Good Friday is the day when I go to church.  Not, as when I was young, to the three-hour service, but for some other reason which is not always clear to me.
            I do not have to go inside for very long, but I do like to make the effort and sit in a pew for some moments and be quiet and think.
            I have had to put up with some scepticism about this little quirk, especially as I am not a professing Christian any more!  Whatever.  I have visited a church wherever I am on this day and I did the same thing today.
            I do not go very far out of my way to accomplish this little visit and today I went to the church in the entre of Castelldefels.

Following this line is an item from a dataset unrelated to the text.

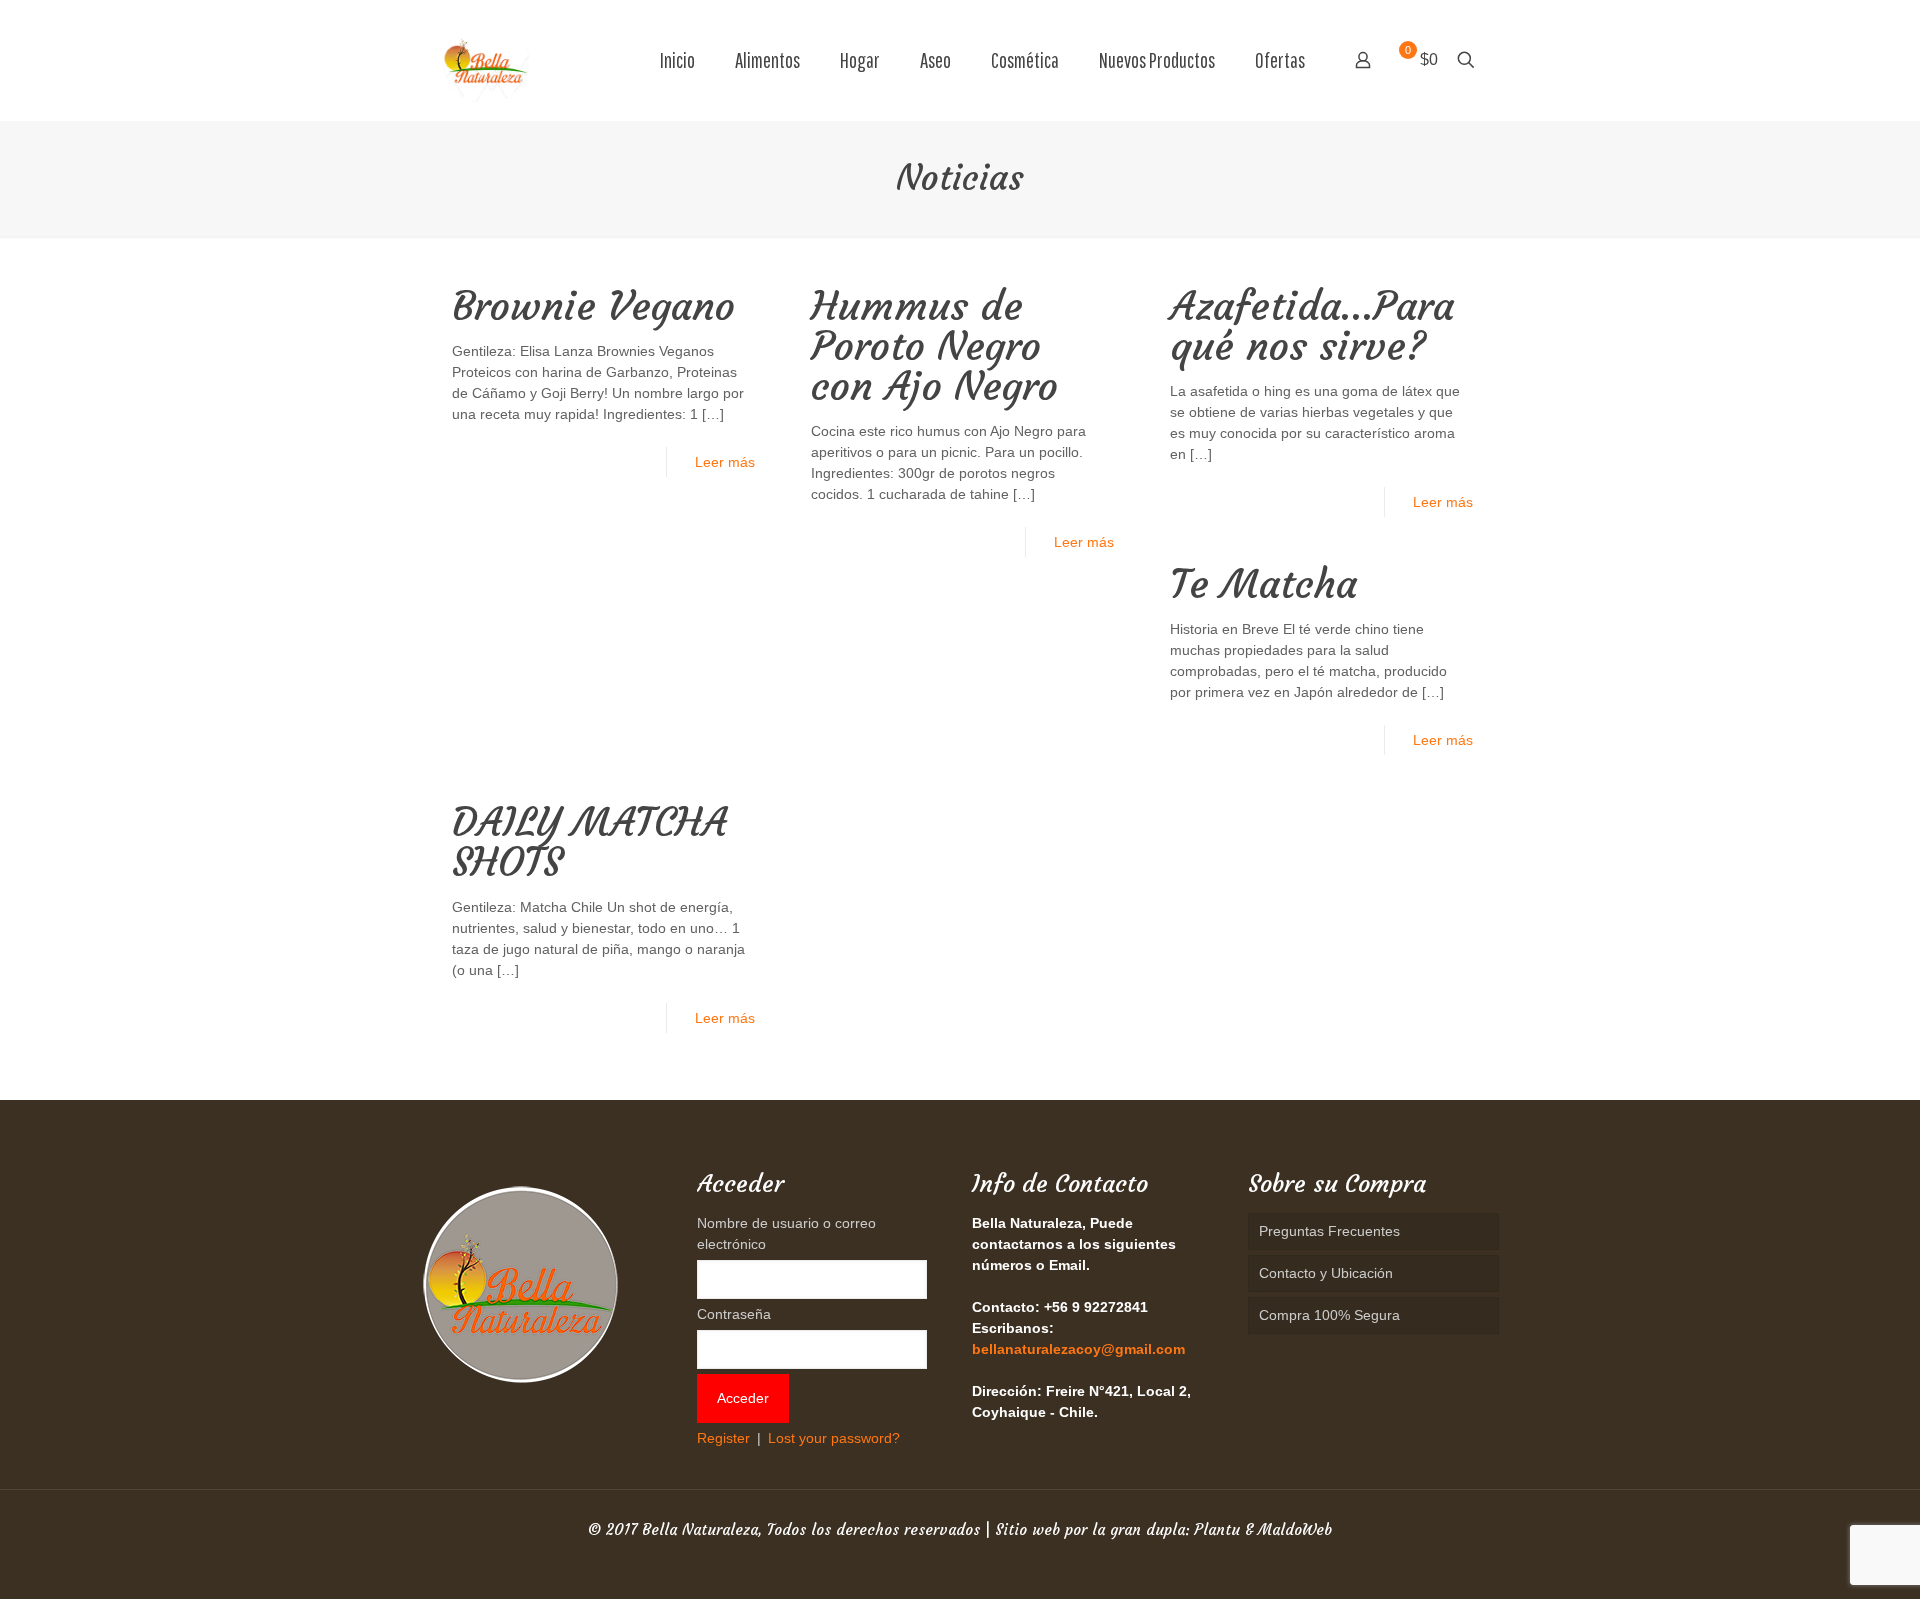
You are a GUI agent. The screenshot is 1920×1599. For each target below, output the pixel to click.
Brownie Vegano (593, 306)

            Our church is odd in that the main body of the church has no windows.  Where the windows should be there are instead massive paintings of scenes from the Life of Christ.  They are something of an artistic feature of the town and are well worth a view.
            I went into the church after an interesting lunch in a new restaurant (see Toni’s blog: http://catalunyaplacetoeat.blogspot.com.es ) – finding a place was not easy given that today is a Bank Holiday. One of our favourite places to eat is in a hotel restaurant – which was closed for the Easter holidays, a situation which by its sheer illogicality seemed odd to say the least, but we have given up expecting logic to dictate actions in this part of the world!
            The body of the church was empty, with a few women in the side chapel.  In the gloom of the church the one thing that stood out was the high altar.  That had been stripped back to show some icon-like paintings on the side, but it was what was on the top which shocked me.
            Across the length of the altar was a gleamingly realistic loincloth-wearing cadaver whose injured head was resting on a pillow.  It was horrific and frankly repulsive.  I know that you could make the point that what happened to Jesus was repulsive and we should not prettify his death, but there was something grotesquely unpleasant about such a realistically flamboyant display of death.
            I found it impossible to concentrate and the experience was anything other than conducive to meditation.  A thoroughly unpleasant experience!
            And I feel cheated of my annual indulgence.